Top 5 Tips for Revision! | Study With Alex

Welcome to the first proper post of this series! Today I’m going to be sharing my 5 top tips for revision with you; I hope you find them useful!


When revising, it’s very important to manage your time. My school really drilled the idea of having a timetable into us, but timetables just don’t work for me. I’ve got through at least 5 of them and I normally stick to them for about a week. Instead, I use to-do lists, revision checklists and a good old clock to manage my time. I make lists of all of the things I need to do and I don’t move onto something else until it’s done. When it comes to revision, I stick to slots of about 30-45 minutes before having a break. If your exams are approaching, prioritising is also key. Revision checklists were so helpful last year, I made them for all of my subjects. Here is one I made for maths! I would also highlight each of the topics either pink (have no clue), orange (need a bit of practice) or green (confident) so that I could solely focus on anything that was pink or orange. As well as revising your socks off, you need to have breaks. Try to have a 5 minute break every 30-45 minutes and make sure you stop your work at a reasonable time; just because you’re awake, your brain will probably have switched off a little.


Loud, chart music can really affect your revision, in a good way and in a bad way. Your favourite songs are best for if you’re trying to remember something. I found this with subjects like Spanish. I associated things with songs and in the exam, I’d sing the song in my head and I would remember what I wanted to. Also, upbeat songs are good for if you’re trying to do something like art work; I normally listen to upbeat/chart music whilst writing blogposts to keep myself feeling inspired. However, songs with lyrics aren’t good when you need to concentrate. I’ve recently started listening to Disney scores and instrumentals of my favourite songs. I have a Spotify playlist for Disney scores/instrumentals but on YouTube there are some hour long compilations on YouTube if you just search for ‘Disney Instrumental’, but this one is one of my faves.

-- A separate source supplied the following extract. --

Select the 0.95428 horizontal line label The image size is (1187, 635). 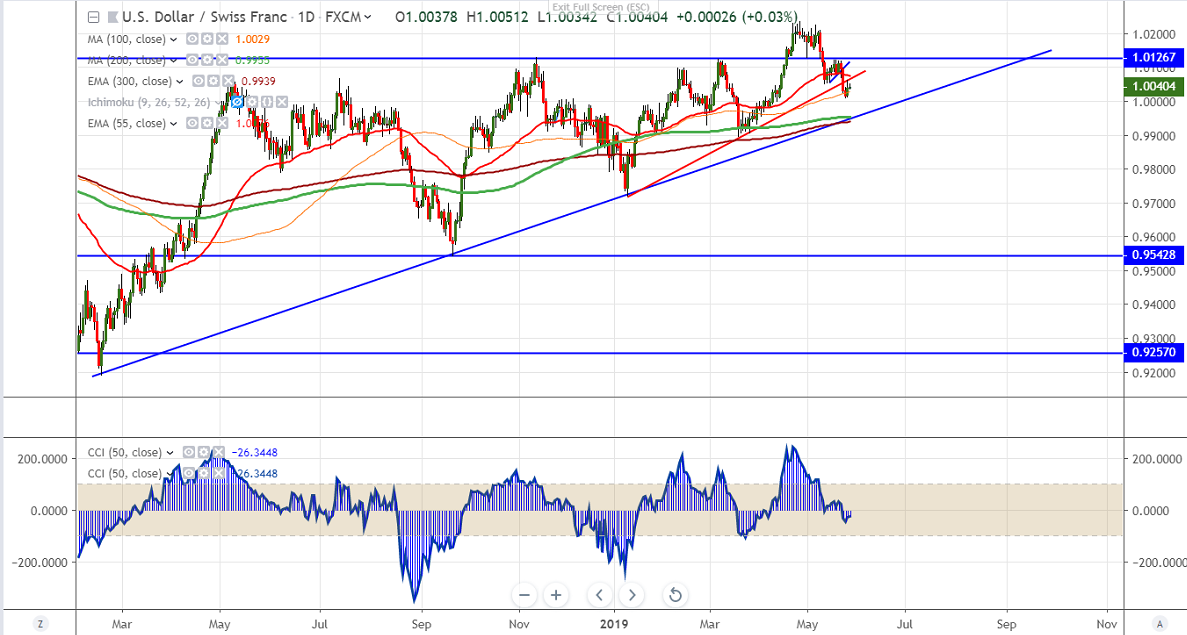tap(1154, 255)
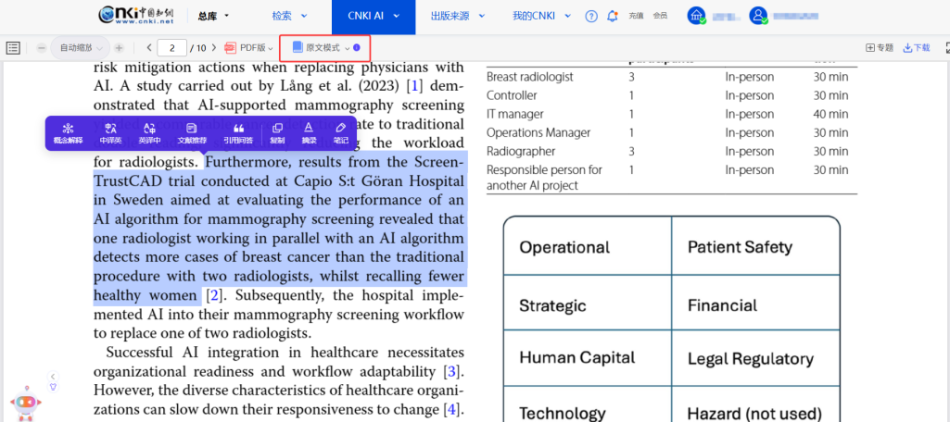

I’m the Queen of Colour when it comes to anything to do with school work. Some people find colour very distracting but I find it so helpful to associate different bits of information with different colours. The best example I like to use is my GCSE English Poetry anthology; I used about 10 different colours on the poems, so when we were given the blank poem in the exam, I could literally see all of the different annotations on my page. Colour also breaks everything up and makes your work far more appealing to look at. Also, it helps if you have to annotate a whole book to stick to same colours all the way through. It would be very helpful for you in the long run if you highlight all of the key information so that when you come to revise (and if you’re in a rush), you can just look at the highlighted information.

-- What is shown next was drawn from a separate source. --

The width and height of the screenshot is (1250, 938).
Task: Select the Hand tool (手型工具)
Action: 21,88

Your bed is not the best place for you to revise; if you’re struggling, you will most likely get into bed and drown in tears. I use the dining table because it’s free from all distractions. I’m away from my family, I’m at a table, and there isn’t a window to distract me. You will probably get a lot more work done if you sit down at a table and do it compared to sitting on the floor. Don’t use your phone for research because you’ll end up on social media. It will probably be best if you put your phone on a different floor to you, I used to leave mine upstairs so if I wanted it, I’d have to walk to get it (or if you live in a bungalow… try a draw?). If you’re lucky enough to have an office, make that your revision space. You could stick up your to do lists and posters on the walls, and keep all of your work in one place.


At the end of the day, you are the one who needs to learn the information. If your friend has made 200 flashcards (actually me last year haha) and they don’t work for you, then don’t feel pressurised to make them. Try and figure out what revision technique works best for you! If you don’t know what type of learner you are, take this test. There are three types of learner: visual, auditory and kinaesthetic. Once you know which one you are, you can adjust your way of learning to your type and you will be far more productive.

Thank you for reading, I love talking about everything to do with revision! I hope you found this helpful. Would you find it helpful if I talked about how I revise for each individual subject? I’m doing A-Levels now so I don’t do every subject but I can talk about how I revised last year for English, Maths, Sciences, etc. Let me know what else you’d like to see in this series!